カシムは山高帽をかぶり直してにやりと笑った。

「いいね。察しがよくて助かるよ。でもそこまで手に入るかな?」

「ふふ、貴族には貴族のやり方があるのですよ。さて、情報が入るまでは少しお休みくださいな。お茶を淹れさせますから」

「ありがとうございます。そういえば、サーシャ殿はどうしたのですか?」

「ああ、あの子はヘイゼルまで巡察に行っているんです。もう今日あたり帰って来ると思いますよ」

いずれにしても、少し話が進展しそうである。同じ貴族同士であるから、何かしらの情報があるかと思って尋ねたが、思った以上に話が早い。

ありがたい事だ、とベルグリフは少し力を抜いて椅子にもたれた。

翌日の夜になっても何の音沙汰もないので、ヤクモはじれったい気分で部屋を行ったり来たりした。

よもや自分らを放ってトルネラに逃げたのだろうかとも思ったが、ベルグリフらの性格からして、それは考えづらいと思い、ハッとして首を振った。

「……やれやれ、あの御仁も大した人たらしじゃのう」

短い交流にもかかわらず、不思議とベルグリフを信頼している自分にヤクモは苦笑した。ルシールが椅子をぎいぎい言わした。
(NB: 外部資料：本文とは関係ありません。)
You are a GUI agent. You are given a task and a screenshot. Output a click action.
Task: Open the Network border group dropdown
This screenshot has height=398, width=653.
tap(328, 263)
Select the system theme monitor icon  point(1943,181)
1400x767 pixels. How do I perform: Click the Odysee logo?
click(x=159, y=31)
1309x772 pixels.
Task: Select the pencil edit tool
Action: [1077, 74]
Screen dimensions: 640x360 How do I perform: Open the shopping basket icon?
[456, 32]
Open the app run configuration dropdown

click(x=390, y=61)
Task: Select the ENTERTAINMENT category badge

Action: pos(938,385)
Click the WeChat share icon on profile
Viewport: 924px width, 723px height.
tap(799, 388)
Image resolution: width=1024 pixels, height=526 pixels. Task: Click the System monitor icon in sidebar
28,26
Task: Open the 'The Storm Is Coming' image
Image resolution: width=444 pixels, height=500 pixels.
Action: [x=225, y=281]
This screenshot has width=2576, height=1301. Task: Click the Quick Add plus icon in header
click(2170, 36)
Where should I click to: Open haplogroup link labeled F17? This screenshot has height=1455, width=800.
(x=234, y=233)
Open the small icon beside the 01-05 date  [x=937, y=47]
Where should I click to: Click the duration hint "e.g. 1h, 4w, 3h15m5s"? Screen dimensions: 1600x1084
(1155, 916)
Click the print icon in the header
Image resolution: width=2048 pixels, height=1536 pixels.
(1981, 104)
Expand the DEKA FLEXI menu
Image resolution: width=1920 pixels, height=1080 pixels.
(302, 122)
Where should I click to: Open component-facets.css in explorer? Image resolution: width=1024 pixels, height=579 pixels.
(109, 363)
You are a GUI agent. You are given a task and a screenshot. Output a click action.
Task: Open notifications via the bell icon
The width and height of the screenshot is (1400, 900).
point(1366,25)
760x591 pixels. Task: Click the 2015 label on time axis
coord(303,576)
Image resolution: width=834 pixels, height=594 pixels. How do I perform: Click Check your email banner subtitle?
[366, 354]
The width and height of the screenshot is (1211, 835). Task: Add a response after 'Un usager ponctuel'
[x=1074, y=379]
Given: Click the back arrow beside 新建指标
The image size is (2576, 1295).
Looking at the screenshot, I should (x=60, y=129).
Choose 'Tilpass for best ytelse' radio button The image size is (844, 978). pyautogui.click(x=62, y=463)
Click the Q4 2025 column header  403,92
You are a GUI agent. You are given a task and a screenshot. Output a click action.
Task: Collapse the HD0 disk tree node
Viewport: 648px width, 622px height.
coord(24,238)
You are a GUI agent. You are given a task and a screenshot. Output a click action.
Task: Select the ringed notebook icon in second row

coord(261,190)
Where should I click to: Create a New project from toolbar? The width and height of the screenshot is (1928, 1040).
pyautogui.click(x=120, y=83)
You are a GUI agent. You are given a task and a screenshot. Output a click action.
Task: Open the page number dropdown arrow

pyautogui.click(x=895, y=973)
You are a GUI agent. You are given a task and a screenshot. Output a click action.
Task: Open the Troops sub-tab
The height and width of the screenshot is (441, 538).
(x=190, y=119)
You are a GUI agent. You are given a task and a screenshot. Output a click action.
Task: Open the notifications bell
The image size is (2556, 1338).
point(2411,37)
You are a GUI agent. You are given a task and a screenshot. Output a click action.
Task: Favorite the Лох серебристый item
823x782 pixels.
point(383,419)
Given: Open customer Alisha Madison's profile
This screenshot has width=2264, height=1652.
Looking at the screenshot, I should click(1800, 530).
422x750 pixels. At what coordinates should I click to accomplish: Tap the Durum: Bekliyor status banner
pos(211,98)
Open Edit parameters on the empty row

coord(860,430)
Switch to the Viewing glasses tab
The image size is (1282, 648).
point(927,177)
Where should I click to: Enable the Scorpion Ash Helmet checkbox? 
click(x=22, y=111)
「昔の人は言いました。急いては事を仕損じるような気がする」

「そこは曖昧じゃいかんじゃろ……」

ヤクモは煙管に煙草を詰め、残りが少ないのに顔をしかめた。

「……この町には煙草は売っとるかのう」

咥えて火を点けたところで、部屋の戸が開いた。びっくりして身構えると、アンジェリンが立っていた。

「げほっ、げほっ……な、なんじゃ、おんしか……驚かさんでくれ」

煙が変な所に入ったらしい、ヤクモは涙目で小さく咳き込んだ。ルシールがぴょこんと立ち上がる。

「進展はございましたの……?」

「うん。一緒に来てもらう……」

有無を言わせぬ口調のアンジェリンの言葉に、ヤクモとルシールは顔を見合わせた。

「……嫌じゃ、とは言えんわな」

「うん」

ヤクモは嘆息した。

「……分かった、同道しようぞ」

「ん」

アンジェリンに促されて、二人は部屋を出た。ないとは思うが、彼女らが自分たちを秘密裏に葬るつもりではない事を願って。